For instance, let’s assume our datacenter monitoring application has exposed some of its core functionality as web services over SOAP, and that we’ve decided that one of the atoms in our DSL is going to be “discover a machine by IP address”. Further assume that there’s a web service in our application that does exactly this. We’d have to write some sort of code that we’d associate with the atom in question that would query this web service when the atom was evaluated, extract the salient results from the response, and pass those results back to the executing script. I tend to think of these atoms as the “terminals” in your DSL, although this is probably a bad vocab decision because now we’re starting to tie the idea of the DSL to a CFG. But there it is.
Once you’ve got a few of these atoms in place, though, you can start describing higher-level functions (the “nonterminals”) in terms of them without writing any glue code at all. For instance, given the existence of a “supply credentials” atom and a “discover machine” atom, we can write a function in terms of these atoms called “discover secure machine with credentials” that will compose these two operations. No glue code required!

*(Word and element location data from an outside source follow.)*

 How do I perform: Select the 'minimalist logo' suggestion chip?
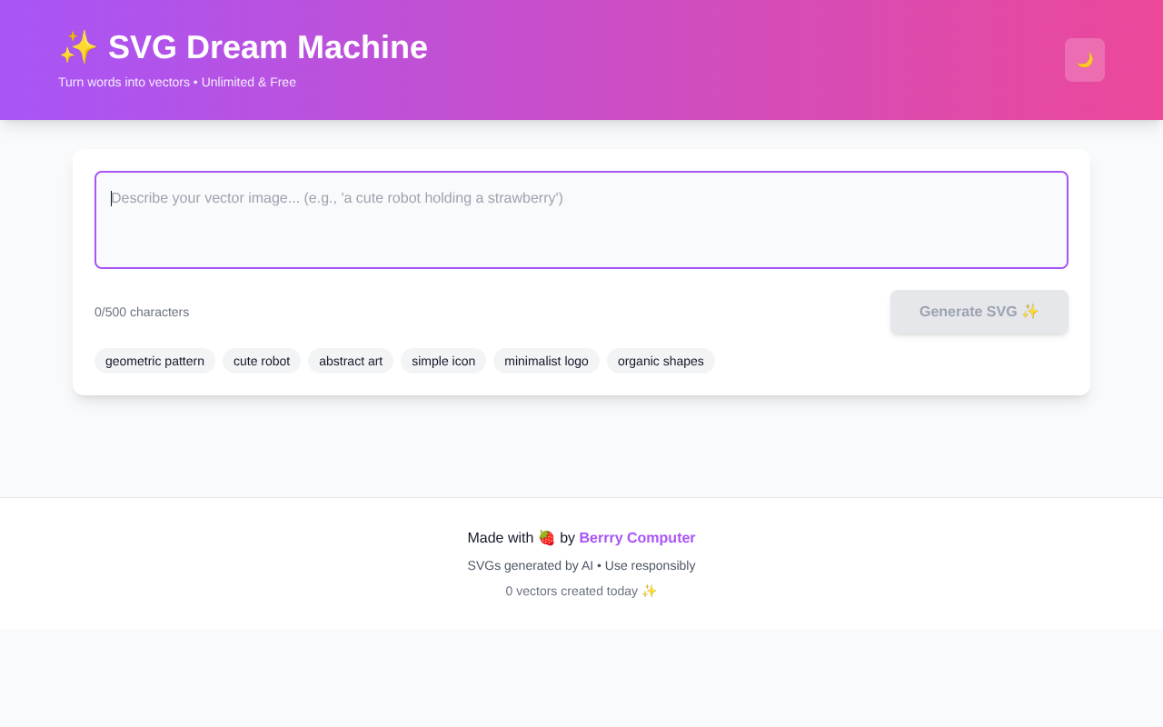click(x=546, y=361)
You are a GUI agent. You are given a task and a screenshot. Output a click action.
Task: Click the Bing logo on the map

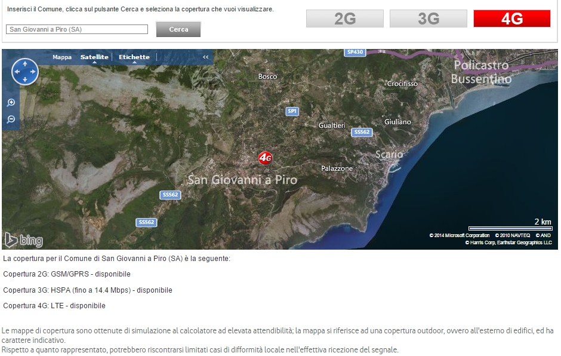coord(24,240)
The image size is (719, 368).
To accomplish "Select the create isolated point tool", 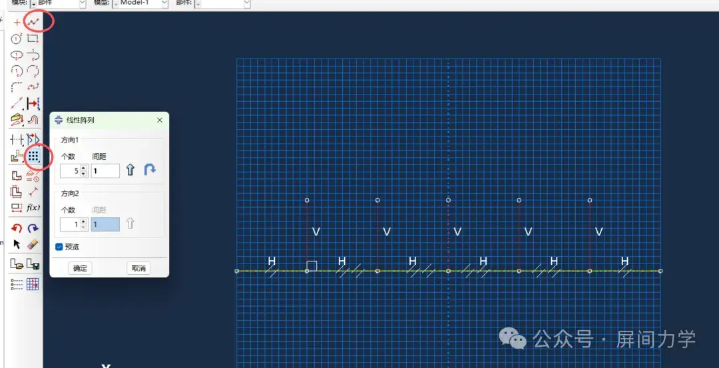I will point(17,22).
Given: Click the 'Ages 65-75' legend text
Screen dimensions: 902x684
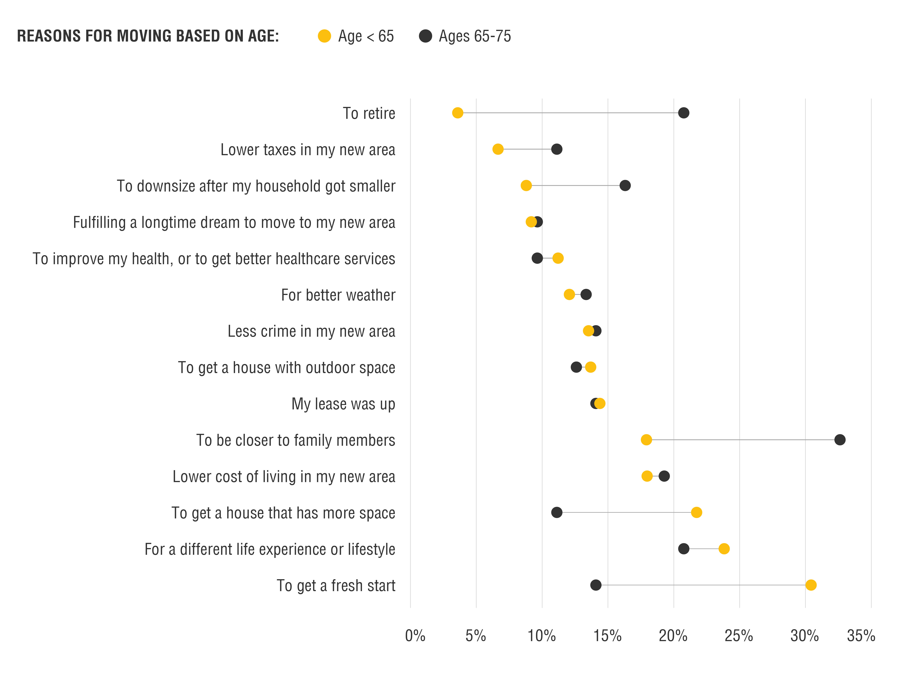Looking at the screenshot, I should (x=475, y=36).
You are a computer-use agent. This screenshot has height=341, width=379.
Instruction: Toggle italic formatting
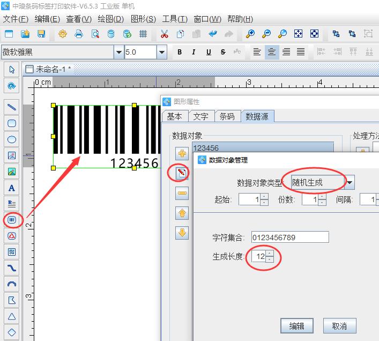coord(194,51)
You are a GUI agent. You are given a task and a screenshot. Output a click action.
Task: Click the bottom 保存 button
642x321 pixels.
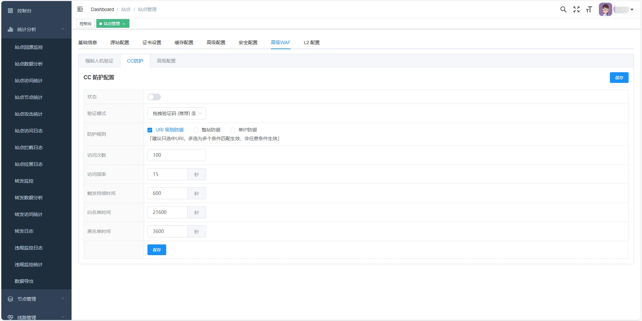[x=157, y=250]
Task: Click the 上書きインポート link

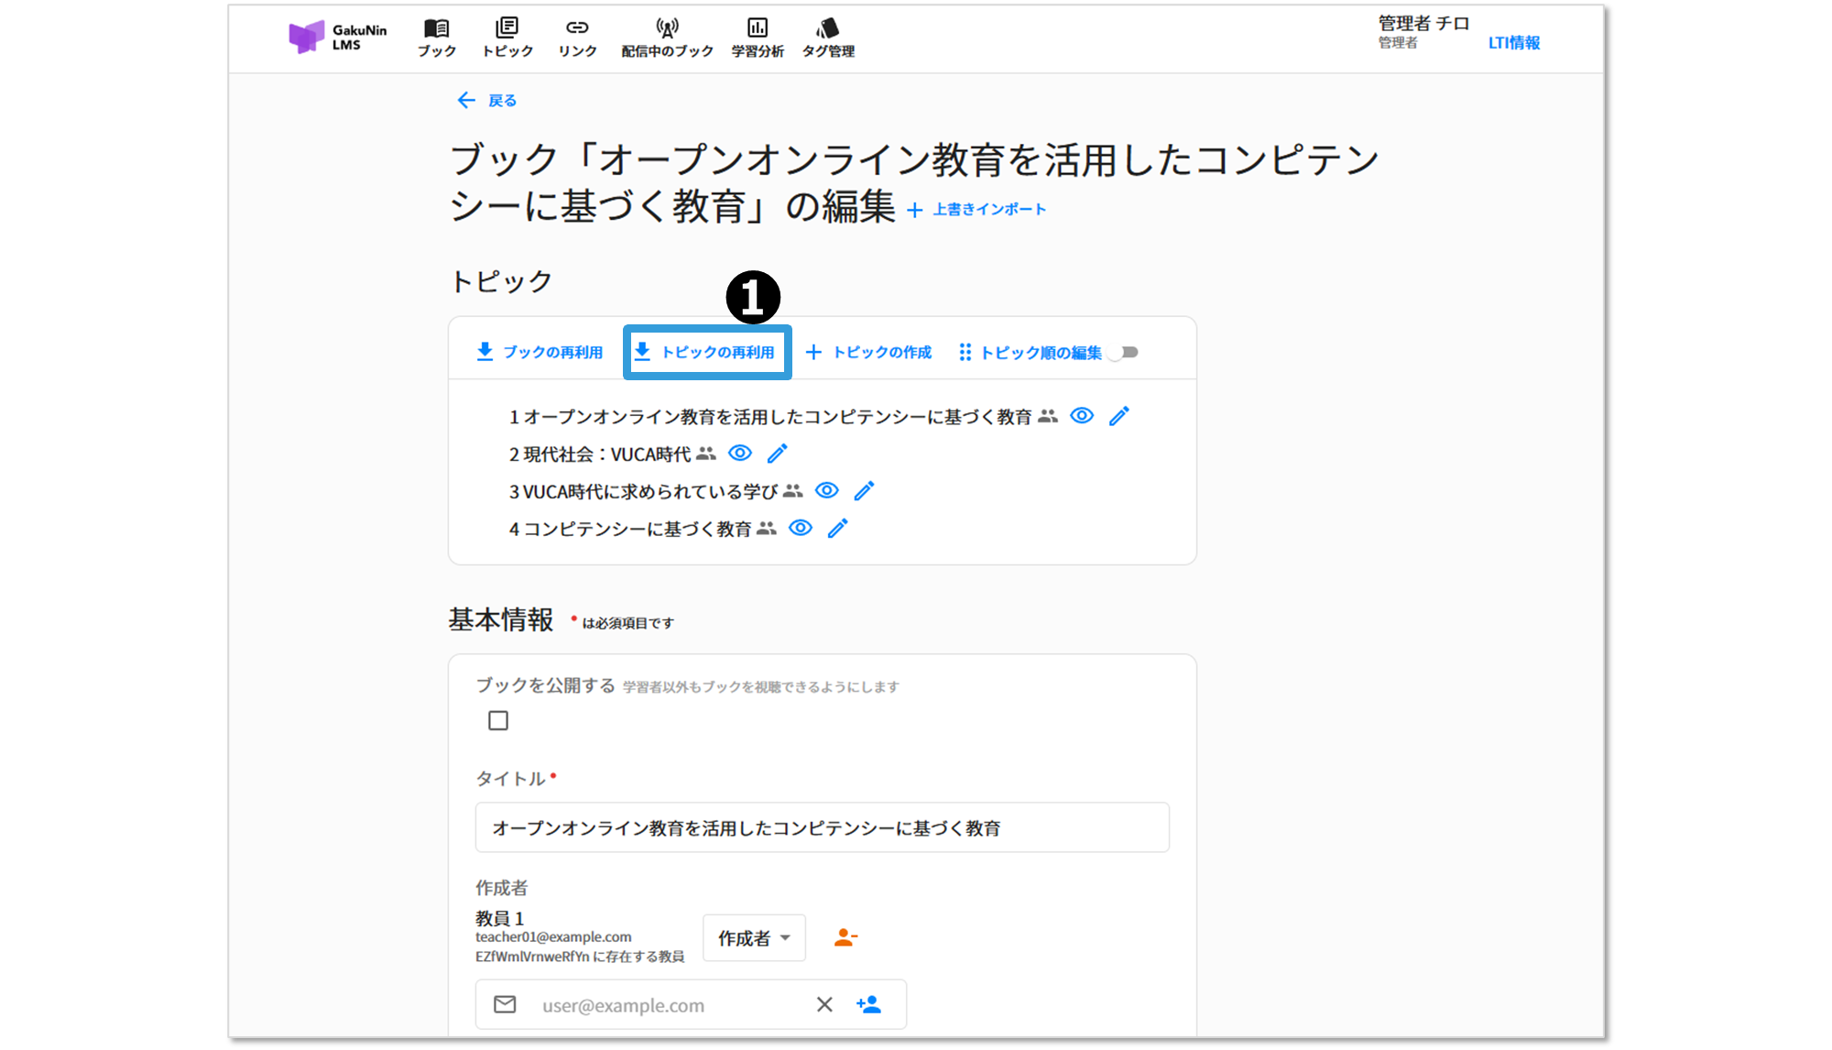Action: tap(977, 210)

Lots of frameworks like this already exist, and most of them seem to be centered on through-the-browser web testing. I expect that this is because UI manipulation and data extraction is almost always possible with HTML-based interfaces, even if it is unpleasant. However, if you’re trying to do the same thing with a Windows forms app that uses two or three third-party UI “enhancement” libraries that are completely opaque to any kind of inspection or driver tool, this isn’t nearly as easy. There are other frameworks like the Robot framework that don’t really care what driver you’re using, as long as you can talk to it through Python or Java. Some folks from the workshop (myself included) are getting together to compile an annotated compendium of these sorts of tools, so if you’re interested in this sort of thing I’ll be sharing a link soon enough.
Bits and pieces
My brain suddenly feels much less tense, and I am experiencing a sense of mild euphoria. This suggests to me that I’ve managed to expunge most of the information overload which I accrued over the past week or so. So, I think I’ve said most of what I needed to say here. There are still some bits and pieces of things that I’d like to mention, as well as one medium-sized idea that I’d like to work out in writing, so there will probably be a third part to this series that is loosely related to what I’ve just discussed.
As I mentioned in the first article, I’m sure I’ve misunderstood and misquoted all sorts of people and ideas, so if you have comments or criticism, I’d love to hear them. I suspect if these two redux posts were cleaned up (a lot) with the help of all those people out there who are way smarter than me, they might just turn into the sort of “introductory” resource that I was hunting for when I first started my “functional testing quest” for information a little less than two weeks ago.